DD : «Il faut savourer»

DD : «Il faut savourer»

Didier Deschamps a passé une très bonne soirée. «C'est toujours le cas quand on gagne», sourit le sélectionneur de l'équipe de France. Avant d'aller défier l'Espagne le 16 octobre prochain à Madrid, ses Bleus ont «rempli (leur) contrat» : prendre six points sur six possibles. Mais au-delà l'aspect comptable, Deschamps a apprécié la manière dont ils ont été conquis. S'il avait reproché à ses joueurs un manque de précision dans les centres et de présence offensive en Finlande (1-0), il y a eu du mieux face à la Biélorussie (3-1), a-t-il insisté mardi soir. «Au plus haut niveau, ça devient de plus en plus rare de marquer trois buts, a-t-il aussi souligné. Il faut savourer».

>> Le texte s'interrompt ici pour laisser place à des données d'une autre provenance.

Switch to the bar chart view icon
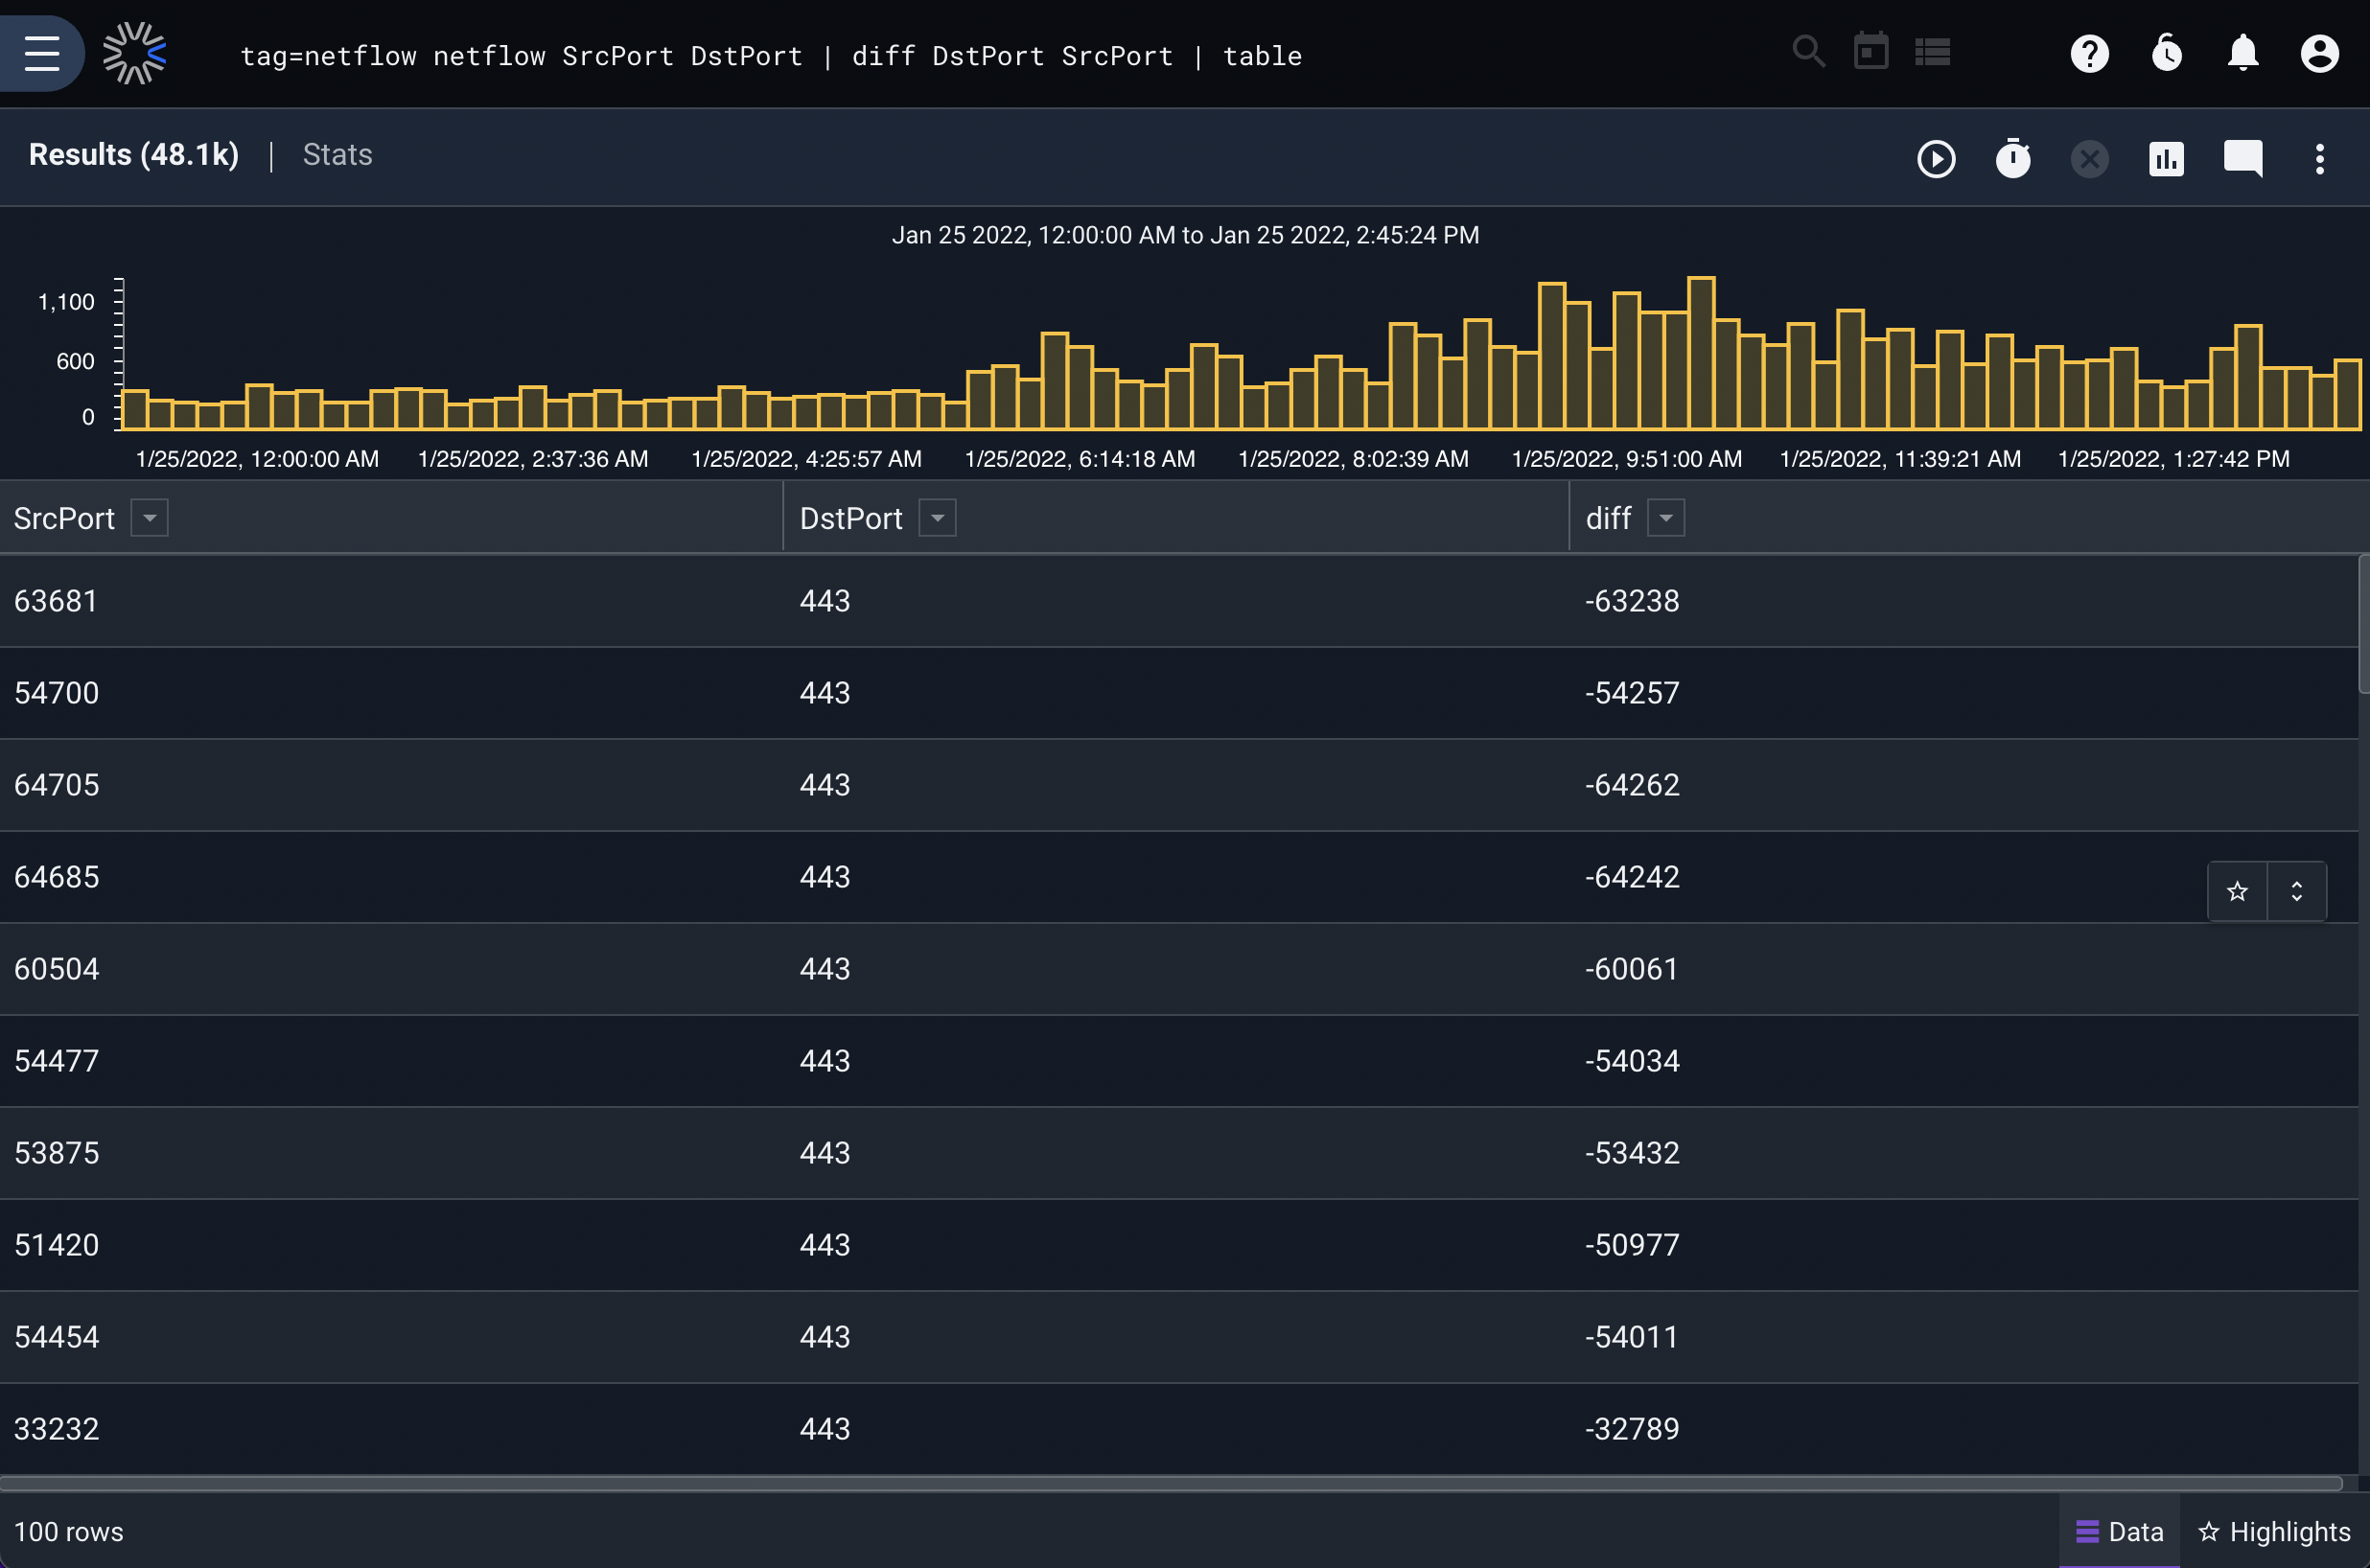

Paradoxalement, les Bleus ont trouvé la brèche à un moment où ils n'étaient pas au mieux dans le match. «On marque le premier but au très bon moment», confirme Yohan Cabaye. Deux minutes seulement après une intervention décisive de Hugo Lloris devant Dragun. «Mais sur la première période, on méritait de marquer au moins un but, rappelle Deschamps. Il nous a manqué de l'efficacité, c'était frustrant». «Il fallait être patient», résume Olivier Giroud. Positionné en pointe, au détriment de Benzema décalé sur l'aile droite, l'ancien Montpelliérain a apprécié cette nouvelle disposition tactique. L'attaquant du Real aussi ? «C'était un peu difficile, avoue-t-il. Mais j'ai déjà joué comme ça à Madrid. J'ai essayé, j'ai tenté, je n'ai pas marqué, mais ça, c'est rien. L'essentiel, c'est qu'on gagne le match. On monte en puissance».

Ce succès «récompense l'état d'esprit général», insiste aussi Deschamps. «Tout le monde a eu envie de faire les efforts ensemble. Même si tout n'a pas été super bien fait, ça doit rester le fil conducteur». Il permettra aux Bleus de se rendre à Vicente Calderon avec moins de pression. «C'est bien pour le moral, admet Mamadou Sakho. On ira là-bas confiant». «Mais les favoris, ce sont eux», a tenu à recadrer Deschamps. Quant à savoir comment l'équipe de France, inexistante en quart de finale de l'Euro, pourra s'y prendre pour bouleverser la hiérarchie, la question reste pour le moment en suspens. «Je ne sais pas, répond Franck Ribéry. On ne peut pas les éviter, il faudra faire avec, jouer à fond et gagner».